Please set down each line of the data again, unchanged.

Saved data entries
=-=-=-=-=

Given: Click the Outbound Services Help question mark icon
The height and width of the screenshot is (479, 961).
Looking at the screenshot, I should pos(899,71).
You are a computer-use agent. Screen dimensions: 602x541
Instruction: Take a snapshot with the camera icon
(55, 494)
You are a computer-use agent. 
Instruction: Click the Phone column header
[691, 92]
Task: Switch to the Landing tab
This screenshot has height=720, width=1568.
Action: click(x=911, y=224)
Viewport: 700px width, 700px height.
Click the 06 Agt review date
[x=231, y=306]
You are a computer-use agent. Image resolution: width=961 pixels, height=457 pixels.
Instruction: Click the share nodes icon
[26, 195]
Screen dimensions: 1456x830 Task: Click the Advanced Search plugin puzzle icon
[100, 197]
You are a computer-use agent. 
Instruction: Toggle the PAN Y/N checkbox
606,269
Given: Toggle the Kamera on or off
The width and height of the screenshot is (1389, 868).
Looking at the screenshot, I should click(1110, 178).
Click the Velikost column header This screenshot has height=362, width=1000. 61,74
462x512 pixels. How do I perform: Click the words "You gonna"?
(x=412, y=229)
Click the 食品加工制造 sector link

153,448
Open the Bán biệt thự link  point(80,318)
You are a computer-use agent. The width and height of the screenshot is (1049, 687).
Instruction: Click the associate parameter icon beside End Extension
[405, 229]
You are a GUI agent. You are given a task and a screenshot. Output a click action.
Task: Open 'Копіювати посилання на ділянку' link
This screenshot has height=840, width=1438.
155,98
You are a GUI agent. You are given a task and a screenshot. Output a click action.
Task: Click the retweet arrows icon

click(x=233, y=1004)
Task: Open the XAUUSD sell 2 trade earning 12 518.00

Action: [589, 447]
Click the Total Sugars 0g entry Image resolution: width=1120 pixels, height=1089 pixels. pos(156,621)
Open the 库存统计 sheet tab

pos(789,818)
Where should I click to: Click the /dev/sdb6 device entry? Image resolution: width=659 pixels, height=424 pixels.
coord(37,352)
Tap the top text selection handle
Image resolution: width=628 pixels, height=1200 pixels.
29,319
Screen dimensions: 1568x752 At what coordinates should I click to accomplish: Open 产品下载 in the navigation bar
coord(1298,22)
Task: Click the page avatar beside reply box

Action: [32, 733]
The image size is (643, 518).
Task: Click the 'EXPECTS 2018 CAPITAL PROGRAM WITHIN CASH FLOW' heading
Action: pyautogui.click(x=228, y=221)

=-=-=-=-=

• **Written solution**:
Given: Click the Outbound Services Help question mark icon
The height and width of the screenshot is (479, 961).
Looking at the screenshot, I should pos(899,71).
You are a computer-use agent. Screen dimensions: 602x541
Instruction: Take a snapshot with the camera icon
(55, 494)
You are a computer-use agent. 
Instruction: Click the Phone column header
[691, 92]
Task: Switch to the Landing tab
This screenshot has height=720, width=1568.
Action: click(x=911, y=224)
Viewport: 700px width, 700px height.
Click the 06 Agt review date
[x=231, y=306]
You are a computer-use agent. Image resolution: width=961 pixels, height=457 pixels.
Instruction: Click the share nodes icon
[26, 195]
Screen dimensions: 1456x830 Task: Click the Advanced Search plugin puzzle icon
[100, 197]
You are a computer-use agent. 
Instruction: Toggle the PAN Y/N checkbox
606,269
Given: Toggle the Kamera on or off
The width and height of the screenshot is (1389, 868).
Looking at the screenshot, I should click(1110, 178).
Click the Velikost column header This screenshot has height=362, width=1000. 61,74
462x512 pixels. How do I perform: Click the words "You gonna"?
(x=412, y=229)
Click the 食品加工制造 sector link

153,448
Open the Bán biệt thự link  point(80,318)
You are a computer-use agent. The width and height of the screenshot is (1049, 687).
Instruction: Click the associate parameter icon beside End Extension
[405, 229]
You are a GUI agent. You are given a task and a screenshot. Output a click action.
Task: Open 'Копіювати посилання на ділянку' link
This screenshot has height=840, width=1438.
155,98
You are a GUI agent. You are given a task and a screenshot. Output a click action.
Task: Click the retweet arrows icon

click(x=233, y=1004)
Task: Open the XAUUSD sell 2 trade earning 12 518.00

Action: [589, 447]
Click the Total Sugars 0g entry Image resolution: width=1120 pixels, height=1089 pixels. pos(156,621)
Open the 库存统计 sheet tab

pos(789,818)
Where should I click to: Click the /dev/sdb6 device entry? Image resolution: width=659 pixels, height=424 pixels.
coord(37,352)
Tap the top text selection handle
Image resolution: width=628 pixels, height=1200 pixels.
29,319
Screen dimensions: 1568x752 At what coordinates should I click to accomplish: Open 产品下载 in the navigation bar
coord(1298,22)
Task: Click the page avatar beside reply box

Action: [32, 733]
The image size is (643, 518).
Task: Click the 'EXPECTS 2018 CAPITAL PROGRAM WITHIN CASH FLOW' heading
Action: pyautogui.click(x=228, y=221)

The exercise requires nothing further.